In the Budget yesterday the additional stamp duty surcharge of 3% on second home purchases was confirmed.
Despite hints from the Treasury that this surcharge would not apply to those who own at least 15 properties, it was also announced that this levy would also apply to larger scale landlords.
Law firm Addleshaw Goddard said the stamp duty hike for large resi developers and investors was “motivated by fear of EU state aid rules.”
It says the effect of this will be additional costs for institutional landlords, which will potentially have an adverse impact on the burgeoning Build To Rent and private rented sectors.
On top of this, the Chancellor announced changes to the way SDLT will be charged on commercial property, introducing a new marginal ‘slice’ system that mirrors the rules that apply to residential property. The effect of the change is that, from today (17 March), investors in properties costing over £1.05m will be paying more in SDLT than previously on new acquisitions.

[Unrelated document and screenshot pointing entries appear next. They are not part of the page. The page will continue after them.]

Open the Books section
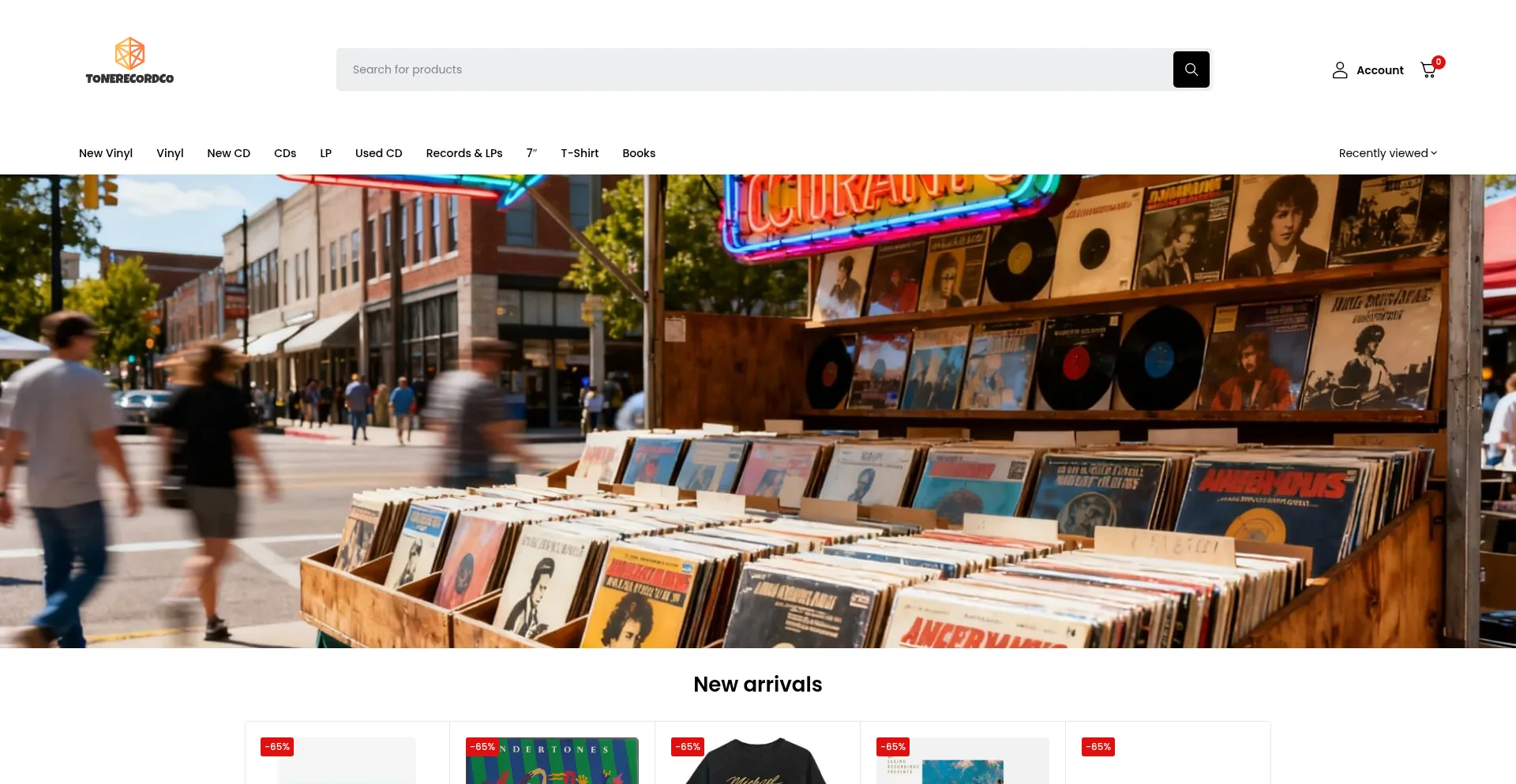 [638, 153]
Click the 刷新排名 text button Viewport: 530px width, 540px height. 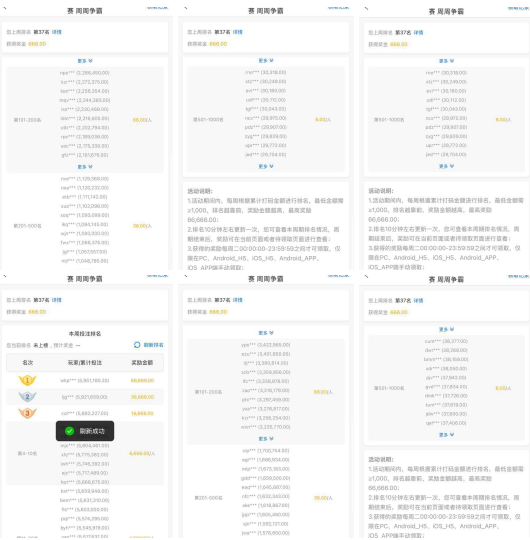point(153,345)
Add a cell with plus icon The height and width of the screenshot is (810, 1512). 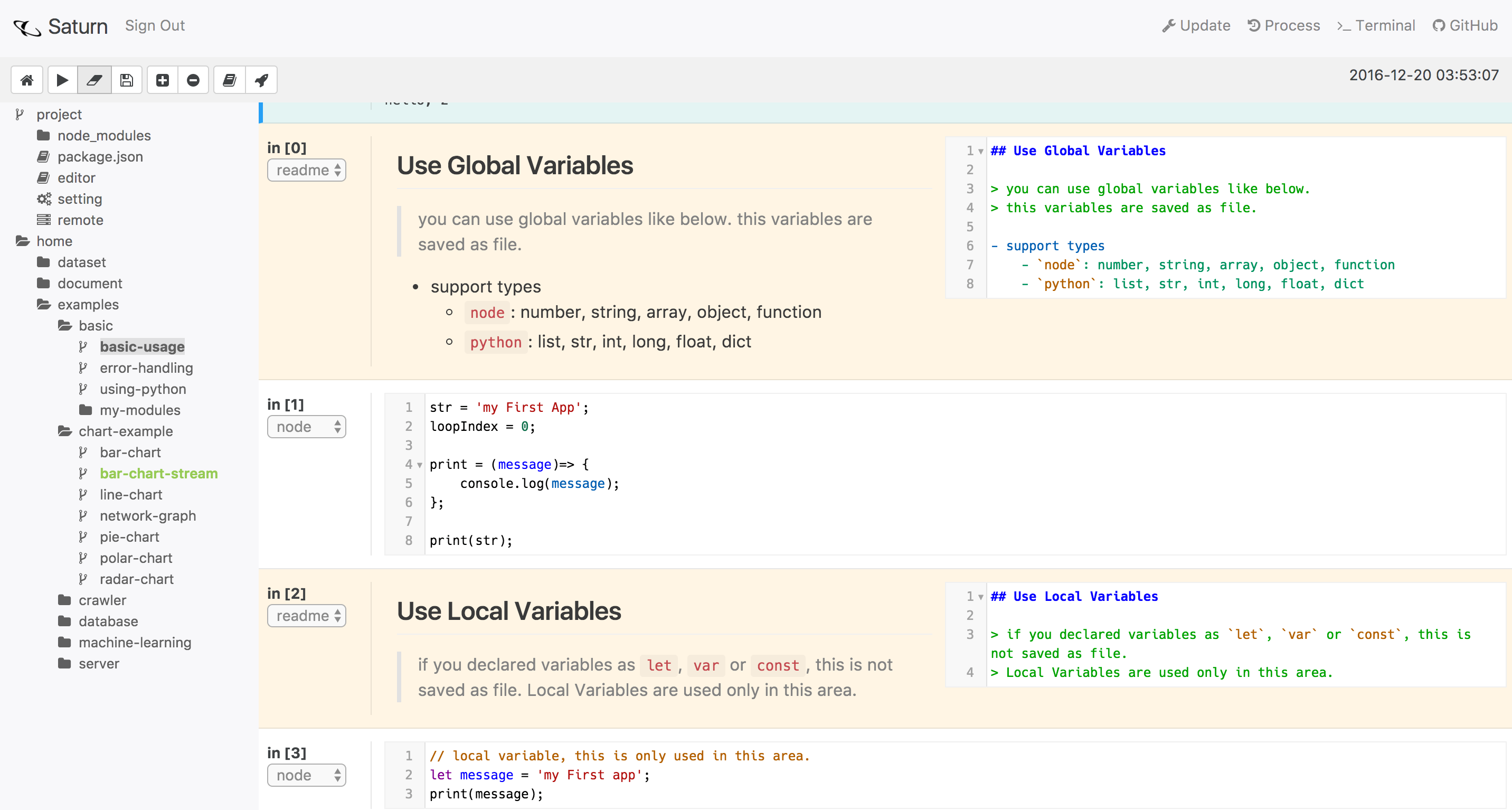[163, 80]
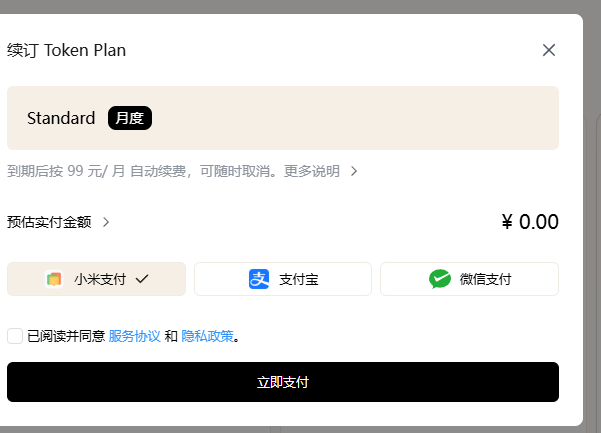The height and width of the screenshot is (433, 601).
Task: Select 小米支付 as payment method
Action: click(96, 279)
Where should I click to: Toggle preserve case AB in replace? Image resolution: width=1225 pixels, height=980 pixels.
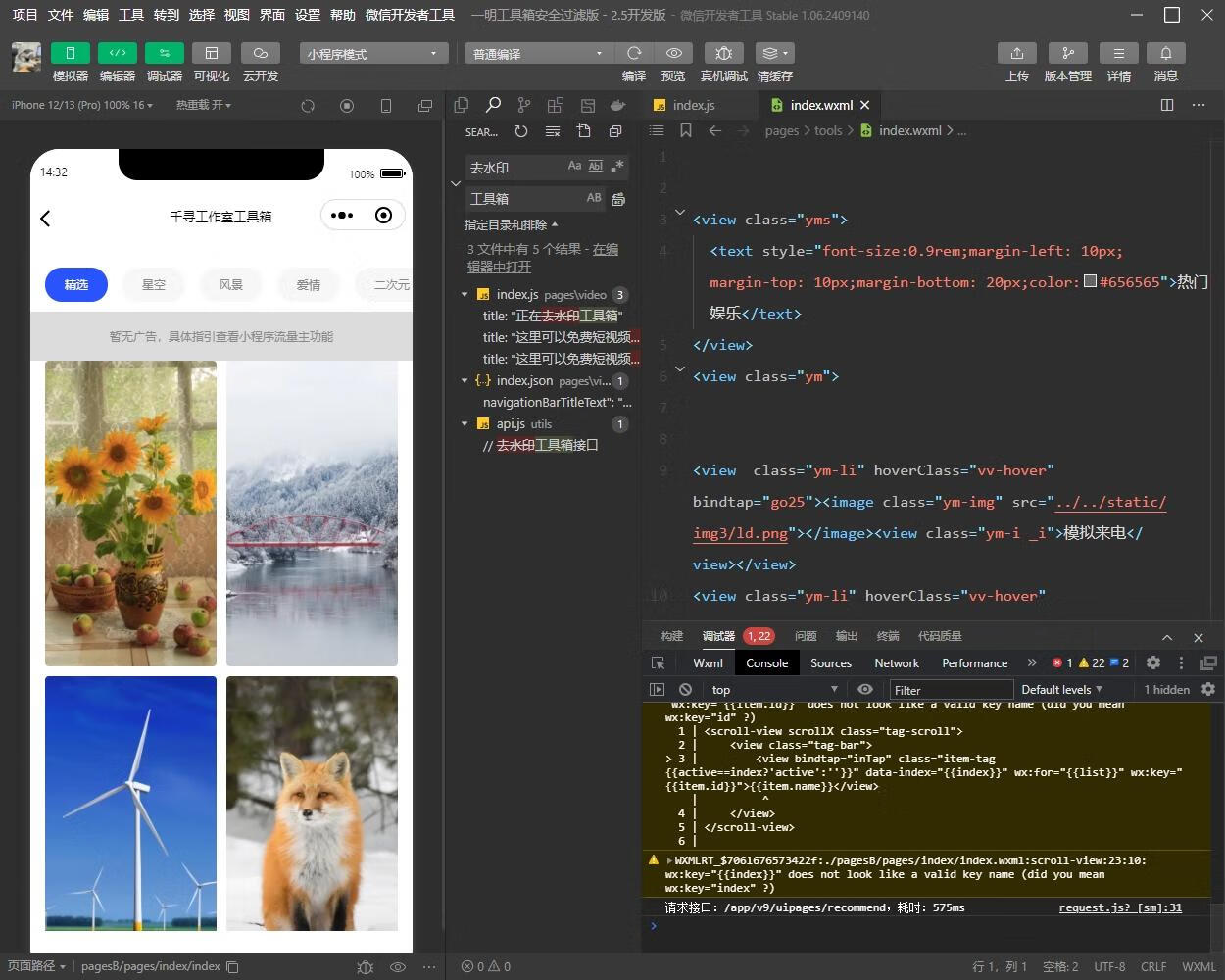594,198
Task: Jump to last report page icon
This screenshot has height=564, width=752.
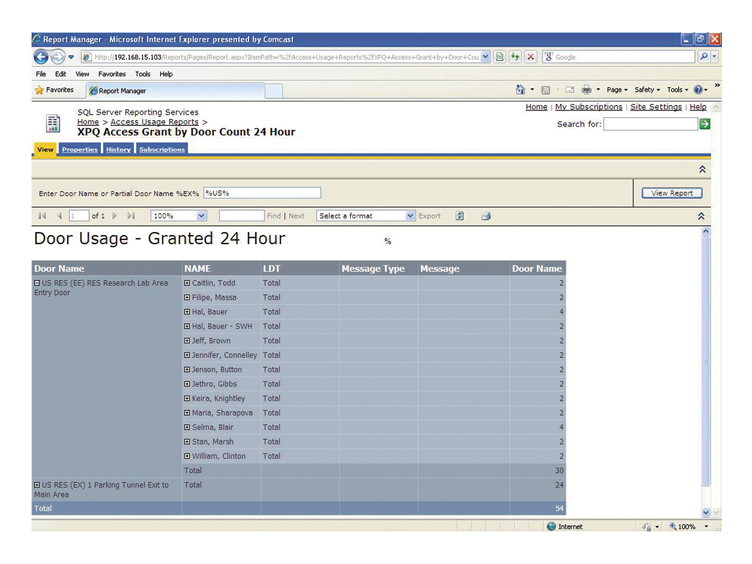Action: click(x=131, y=216)
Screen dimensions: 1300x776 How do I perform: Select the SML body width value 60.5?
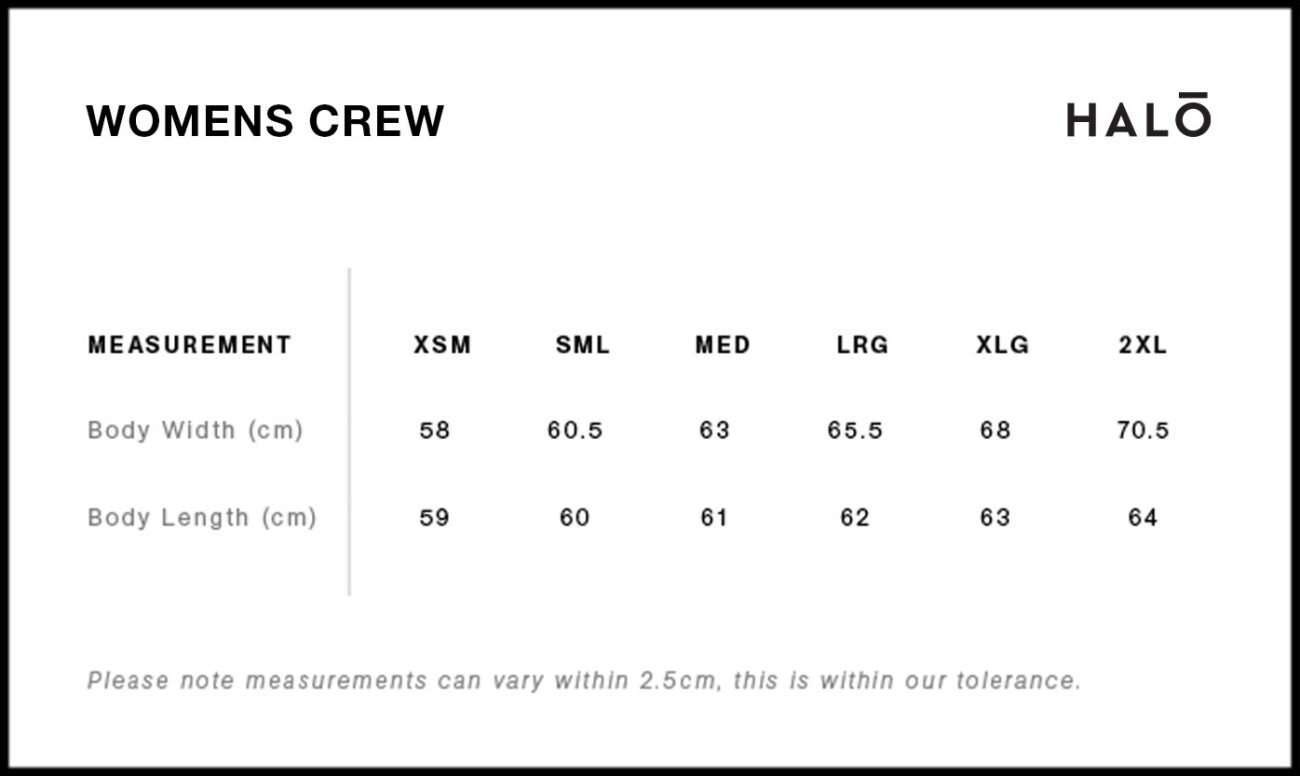575,430
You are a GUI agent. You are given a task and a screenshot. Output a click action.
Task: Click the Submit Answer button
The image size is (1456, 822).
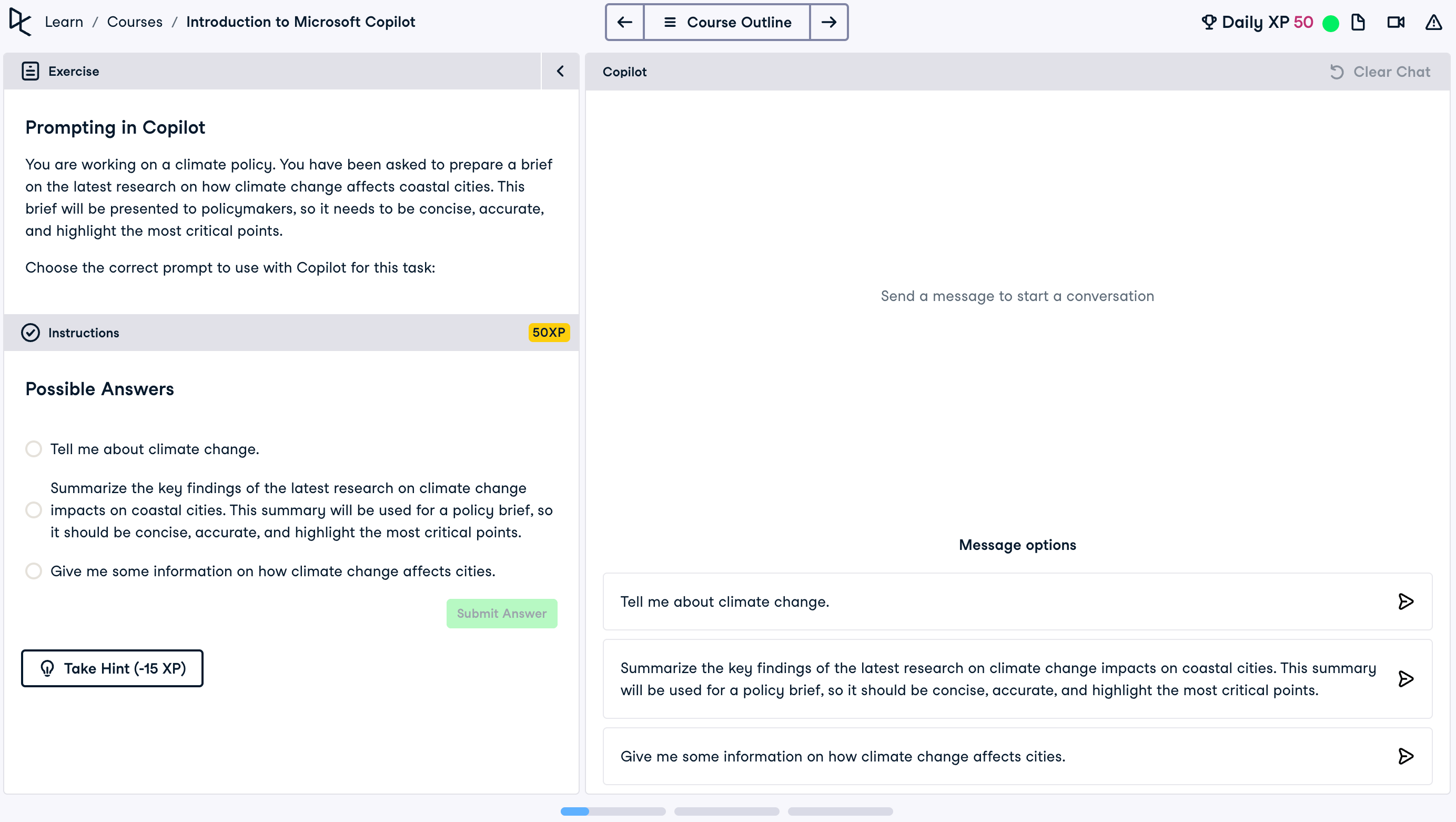pyautogui.click(x=501, y=614)
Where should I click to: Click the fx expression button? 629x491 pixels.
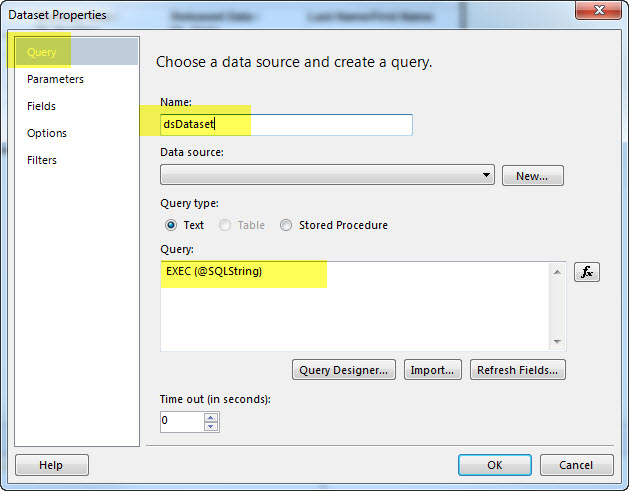point(586,272)
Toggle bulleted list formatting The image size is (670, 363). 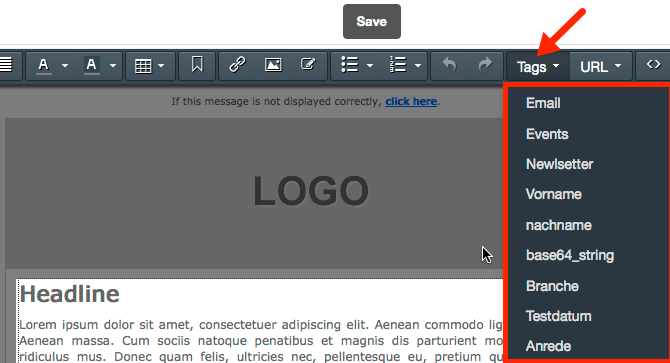tap(350, 65)
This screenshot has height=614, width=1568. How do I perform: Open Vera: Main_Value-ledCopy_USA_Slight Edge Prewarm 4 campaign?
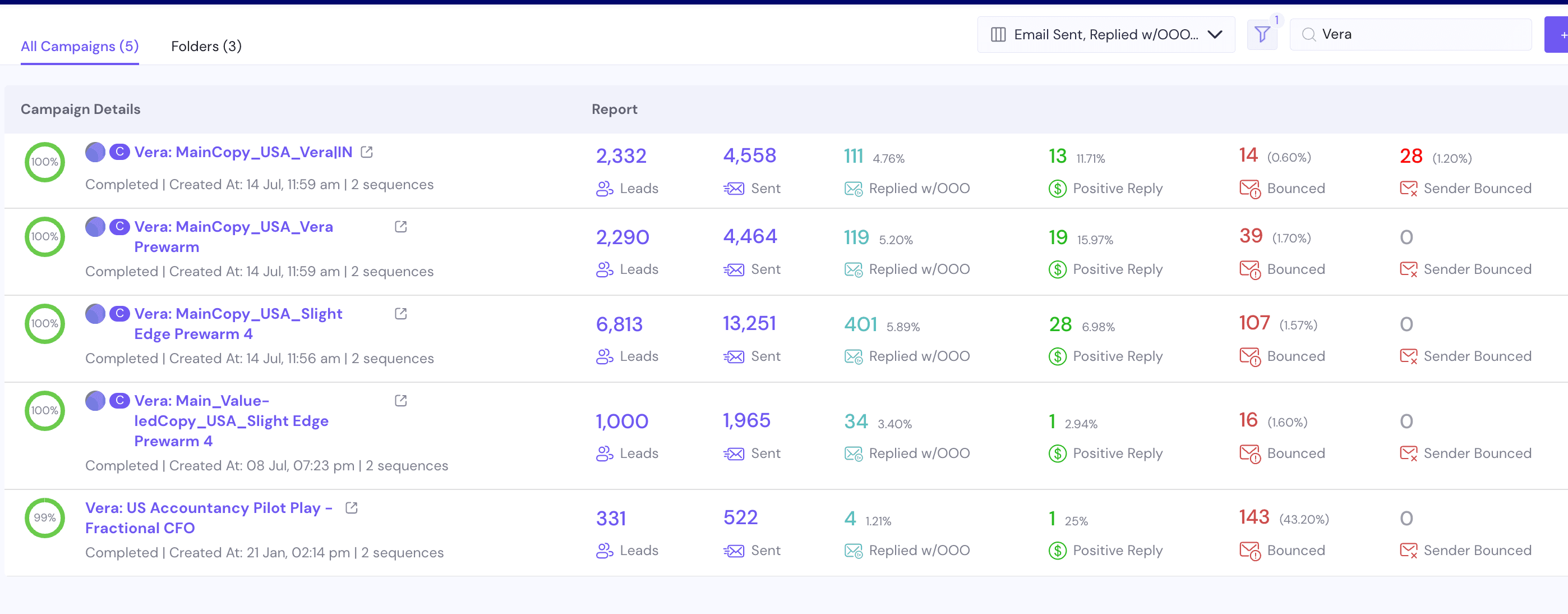(230, 420)

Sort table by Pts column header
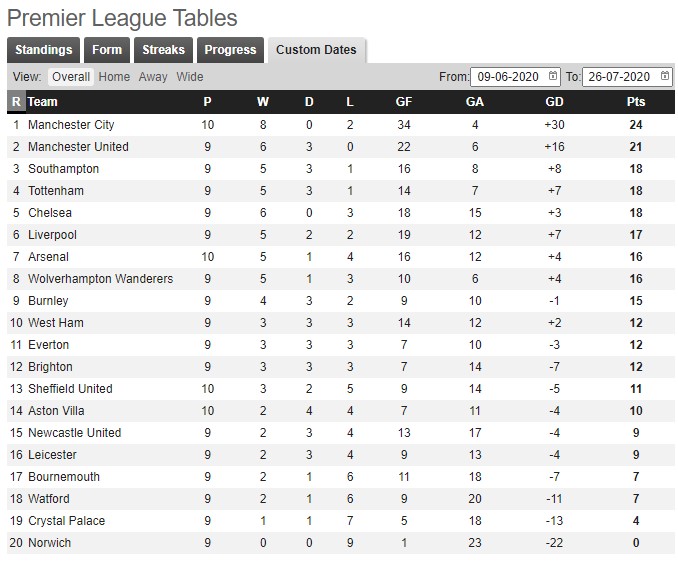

Michael Hunter, partner at Addleshaw Goddard, said: “The Chancellor’s u-turn on exempting institutional and other large investors from the 3% supplementary SDLT hit was a surprise, probably motivated by fear of EU state aid rules or yet another judicial review challenge from the ‘buy-to-let’ investors.
“Commercial property investors will be dismayed by the fact they are paying up to 25% more SDLT to fund a cut for smaller property purchasers.
“Some increased flexibility on corporate loss relief was overshadowed by an onerous 50% restriction on use against future profits.”